▶ WHAT THE TASK ASKS
All lines from the one containing "Where should I click to: Click the daily" to the end of the entries below must be output exactly, and no other lines.

____ SOURCE MATERIAL

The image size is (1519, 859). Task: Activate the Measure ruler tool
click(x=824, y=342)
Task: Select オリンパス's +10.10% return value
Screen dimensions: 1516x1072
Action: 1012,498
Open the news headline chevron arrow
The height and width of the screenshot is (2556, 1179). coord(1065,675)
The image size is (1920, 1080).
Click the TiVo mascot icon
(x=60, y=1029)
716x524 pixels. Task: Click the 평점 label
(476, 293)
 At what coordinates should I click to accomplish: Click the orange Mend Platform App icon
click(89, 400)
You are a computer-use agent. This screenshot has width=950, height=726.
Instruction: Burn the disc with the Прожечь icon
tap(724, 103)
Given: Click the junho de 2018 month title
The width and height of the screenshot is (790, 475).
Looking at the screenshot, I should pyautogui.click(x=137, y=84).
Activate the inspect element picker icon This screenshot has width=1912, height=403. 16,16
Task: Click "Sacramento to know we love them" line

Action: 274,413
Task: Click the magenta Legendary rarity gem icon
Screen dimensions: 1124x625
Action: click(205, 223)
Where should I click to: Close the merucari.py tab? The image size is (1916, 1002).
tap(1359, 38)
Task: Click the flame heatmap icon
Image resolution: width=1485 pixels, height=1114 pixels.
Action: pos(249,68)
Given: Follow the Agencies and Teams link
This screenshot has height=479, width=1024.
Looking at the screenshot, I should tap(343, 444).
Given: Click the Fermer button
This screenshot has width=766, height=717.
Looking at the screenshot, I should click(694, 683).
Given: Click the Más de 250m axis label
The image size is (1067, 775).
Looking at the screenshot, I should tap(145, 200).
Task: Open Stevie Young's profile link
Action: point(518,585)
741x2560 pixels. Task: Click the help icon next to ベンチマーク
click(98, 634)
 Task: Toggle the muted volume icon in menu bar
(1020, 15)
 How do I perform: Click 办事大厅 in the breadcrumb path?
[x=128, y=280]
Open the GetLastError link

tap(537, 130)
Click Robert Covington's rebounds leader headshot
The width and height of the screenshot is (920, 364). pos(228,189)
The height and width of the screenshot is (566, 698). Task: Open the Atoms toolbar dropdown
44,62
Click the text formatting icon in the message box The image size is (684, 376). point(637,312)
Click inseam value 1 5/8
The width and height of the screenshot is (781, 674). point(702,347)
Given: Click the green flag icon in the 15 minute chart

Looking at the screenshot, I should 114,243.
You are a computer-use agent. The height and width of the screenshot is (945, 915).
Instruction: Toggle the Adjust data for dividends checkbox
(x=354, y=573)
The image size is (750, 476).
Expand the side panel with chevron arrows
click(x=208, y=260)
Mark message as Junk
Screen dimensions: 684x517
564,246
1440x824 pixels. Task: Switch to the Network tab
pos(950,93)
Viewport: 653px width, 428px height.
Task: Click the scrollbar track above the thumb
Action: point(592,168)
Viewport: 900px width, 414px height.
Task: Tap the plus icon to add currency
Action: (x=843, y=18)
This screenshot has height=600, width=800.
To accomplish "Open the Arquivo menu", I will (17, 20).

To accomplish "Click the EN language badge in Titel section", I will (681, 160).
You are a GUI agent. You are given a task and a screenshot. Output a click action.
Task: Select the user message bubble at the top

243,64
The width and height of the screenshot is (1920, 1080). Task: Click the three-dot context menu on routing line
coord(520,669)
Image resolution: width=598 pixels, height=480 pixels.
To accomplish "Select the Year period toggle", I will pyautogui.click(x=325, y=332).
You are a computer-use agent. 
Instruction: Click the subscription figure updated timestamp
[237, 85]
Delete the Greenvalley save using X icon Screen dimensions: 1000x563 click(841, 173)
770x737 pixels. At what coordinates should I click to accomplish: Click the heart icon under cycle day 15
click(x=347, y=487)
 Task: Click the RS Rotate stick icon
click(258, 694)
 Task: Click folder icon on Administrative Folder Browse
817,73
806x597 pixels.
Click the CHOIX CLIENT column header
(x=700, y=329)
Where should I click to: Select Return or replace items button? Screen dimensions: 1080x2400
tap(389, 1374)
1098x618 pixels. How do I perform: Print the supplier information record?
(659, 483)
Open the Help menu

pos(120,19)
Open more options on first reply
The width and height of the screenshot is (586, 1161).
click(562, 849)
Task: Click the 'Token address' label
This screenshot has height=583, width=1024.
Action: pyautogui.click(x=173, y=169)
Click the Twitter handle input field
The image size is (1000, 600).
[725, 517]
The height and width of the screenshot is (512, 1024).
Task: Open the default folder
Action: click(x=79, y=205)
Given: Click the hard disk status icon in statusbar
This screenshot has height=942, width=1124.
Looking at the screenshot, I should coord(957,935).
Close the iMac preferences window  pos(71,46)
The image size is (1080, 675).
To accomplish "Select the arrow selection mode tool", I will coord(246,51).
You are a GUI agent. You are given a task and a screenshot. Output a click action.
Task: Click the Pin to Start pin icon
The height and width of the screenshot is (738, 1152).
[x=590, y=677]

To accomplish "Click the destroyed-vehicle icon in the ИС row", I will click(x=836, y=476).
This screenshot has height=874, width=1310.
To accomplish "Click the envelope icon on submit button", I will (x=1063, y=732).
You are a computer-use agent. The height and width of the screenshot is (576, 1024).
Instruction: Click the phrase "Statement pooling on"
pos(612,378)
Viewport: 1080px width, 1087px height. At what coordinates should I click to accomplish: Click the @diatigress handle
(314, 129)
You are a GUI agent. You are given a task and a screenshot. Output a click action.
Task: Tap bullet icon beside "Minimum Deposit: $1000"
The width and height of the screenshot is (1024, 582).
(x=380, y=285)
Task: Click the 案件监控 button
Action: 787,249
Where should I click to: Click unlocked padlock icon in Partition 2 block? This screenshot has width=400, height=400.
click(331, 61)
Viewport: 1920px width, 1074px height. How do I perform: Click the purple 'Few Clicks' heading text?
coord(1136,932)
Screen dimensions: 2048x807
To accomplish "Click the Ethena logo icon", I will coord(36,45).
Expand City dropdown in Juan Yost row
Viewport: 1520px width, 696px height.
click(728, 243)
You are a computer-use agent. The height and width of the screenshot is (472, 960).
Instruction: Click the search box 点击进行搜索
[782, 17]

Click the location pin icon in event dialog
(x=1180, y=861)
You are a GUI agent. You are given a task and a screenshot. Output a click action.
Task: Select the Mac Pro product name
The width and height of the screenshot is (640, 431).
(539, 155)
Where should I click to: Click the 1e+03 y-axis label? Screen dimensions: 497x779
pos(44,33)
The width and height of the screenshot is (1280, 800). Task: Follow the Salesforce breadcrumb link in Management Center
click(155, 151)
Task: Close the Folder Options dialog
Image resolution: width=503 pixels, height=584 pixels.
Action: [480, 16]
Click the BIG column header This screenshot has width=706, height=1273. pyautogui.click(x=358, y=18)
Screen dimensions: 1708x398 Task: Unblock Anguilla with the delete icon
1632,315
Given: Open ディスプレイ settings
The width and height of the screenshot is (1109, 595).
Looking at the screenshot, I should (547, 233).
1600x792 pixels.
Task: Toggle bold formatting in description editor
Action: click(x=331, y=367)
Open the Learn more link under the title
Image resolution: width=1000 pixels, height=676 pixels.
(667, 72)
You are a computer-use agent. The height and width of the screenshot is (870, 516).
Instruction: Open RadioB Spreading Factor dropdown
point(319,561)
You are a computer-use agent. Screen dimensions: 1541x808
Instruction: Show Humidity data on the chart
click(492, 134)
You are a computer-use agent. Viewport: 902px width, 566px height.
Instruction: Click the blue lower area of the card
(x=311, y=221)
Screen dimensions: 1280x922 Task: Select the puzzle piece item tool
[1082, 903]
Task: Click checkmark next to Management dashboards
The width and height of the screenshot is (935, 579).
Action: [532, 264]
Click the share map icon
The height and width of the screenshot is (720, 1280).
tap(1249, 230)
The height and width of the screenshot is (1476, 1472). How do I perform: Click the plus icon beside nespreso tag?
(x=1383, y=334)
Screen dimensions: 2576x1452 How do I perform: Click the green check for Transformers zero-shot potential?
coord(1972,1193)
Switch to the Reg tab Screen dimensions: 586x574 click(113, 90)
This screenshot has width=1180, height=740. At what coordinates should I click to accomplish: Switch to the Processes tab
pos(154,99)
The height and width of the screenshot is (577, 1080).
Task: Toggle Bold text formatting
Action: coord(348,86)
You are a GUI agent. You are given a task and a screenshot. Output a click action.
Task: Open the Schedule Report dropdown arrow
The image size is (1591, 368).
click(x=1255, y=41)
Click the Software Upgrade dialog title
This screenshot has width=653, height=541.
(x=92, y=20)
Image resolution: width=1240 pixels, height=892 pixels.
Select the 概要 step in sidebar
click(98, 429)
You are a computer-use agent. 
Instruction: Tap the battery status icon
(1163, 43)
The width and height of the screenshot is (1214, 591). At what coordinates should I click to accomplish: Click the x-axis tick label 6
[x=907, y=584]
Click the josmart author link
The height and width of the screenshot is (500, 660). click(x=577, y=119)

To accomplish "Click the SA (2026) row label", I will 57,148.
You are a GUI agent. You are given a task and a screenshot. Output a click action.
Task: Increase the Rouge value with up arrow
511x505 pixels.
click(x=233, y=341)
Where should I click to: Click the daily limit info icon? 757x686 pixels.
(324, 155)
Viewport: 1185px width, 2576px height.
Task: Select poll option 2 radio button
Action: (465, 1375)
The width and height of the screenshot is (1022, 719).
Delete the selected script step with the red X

________

▶ OUTPUT
Where should I click to: Click the daily limit info icon? 757x686 pixels.
(324, 155)
Viewport: 1185px width, 2576px height.
Task: Select poll option 2 radio button
Action: (465, 1375)
The width and height of the screenshot is (1022, 719).
Delete the selected script step with the red X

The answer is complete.